__Work order 1__
In the whooping cough article, how many pertussis cases had been reported in total as of Friday, June 24?
__Work order 2__
Continue the whooping cough article from its last sentence.

__Study text__

────────────────────

The number of pertussis or whooping cough cases on the Central Coast and state continues to climb according to the California Department of Public Health. Central Coast cases are already over half of the totals for the previous record epidemic in all of 2010. 3 infant deaths have been reported in California during this latest epidemic.
In the past two weeks, 1,100 new cases of pertussis have been reported to CDPH. This brings the total number of cases to 4,558 as of Friday, June 24. This far surpasses the total number of reported cases in 2013, which was 2,532. One additional infant has died, bringing the total number of infant deaths to three. Children four-months-old or younger account for nearly 2/3 of all pertussis hospitalizations.
“Infants are at the greatest risk of illness and death from pertussis,” said State Health Officer Dr. Ron Chapman. “Vaccination is the best form of protection. We’re encouraging all parents to vaccinate their children, and for pregnant women to be vaccinated to protect their babies. This will ensure maximum protection against this potentially fatal disease.”
The Tdap vaccination for pregnant women is the best way to protect infants who are too young to be vaccinated. All pregnant women should be vaccinated with Tdap in the third trimester of each pregnancy, regardless of previous Tdap vaccination. Inoculated women pass immunity to their unborn babies that protect them until they can be vaccinated. Infants should be vaccinated as soon as possible. The first dose of pertussis vaccine can be given as early as 6 weeks of age.
Older children, pre-adolescents and adults should also be vaccinated against pertussis according to current recommendations.

────────────────────

__Dataset excerpt__
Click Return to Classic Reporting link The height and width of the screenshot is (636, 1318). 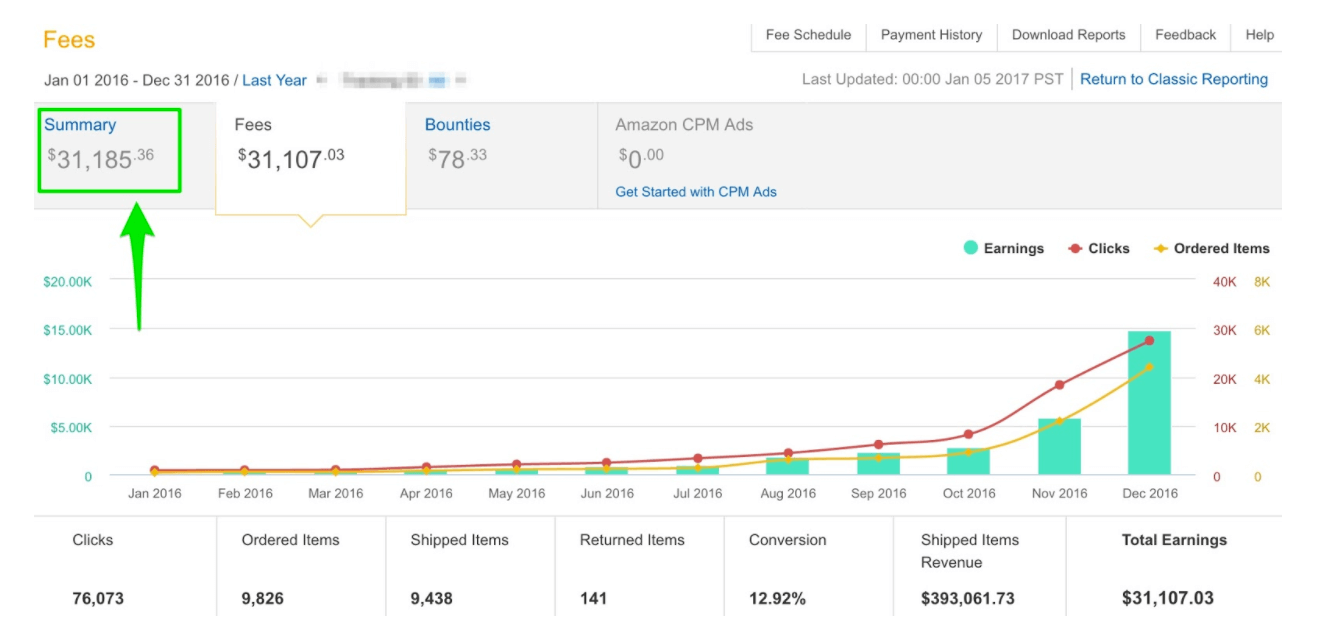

────────────────────

__Task output 1__
4,558

__Task output 2__
“It’s particularly important that people who will be around newborns also be vaccinated,” added Dr. Chapman. “This includes babysitters, older siblings, parents and grandparents. When those people are vaccinated they will help protect infants who are too young for immunization.”
The symptoms of pertussis vary by age. For children, pertussis typically starts with a cough and runny nose that can last up to two weeks. The cough then worsens and turns into rapid coughing spells that end with a tell-tale “whooping” sound. Young infants may not have typical pertussis symptoms and may have no apparent cough. Parents describe episodes in which the infant’s face turns red or purple. For adults, pertussis may simply be a cough that lasts for several weeks.
CDPH is working closely with local health departments, schools, media outlets and other partners to inform the general public about the importance of vaccination against pertussis.
Current pertussis data, including the number of cases in each county, can be found on the CDPH website.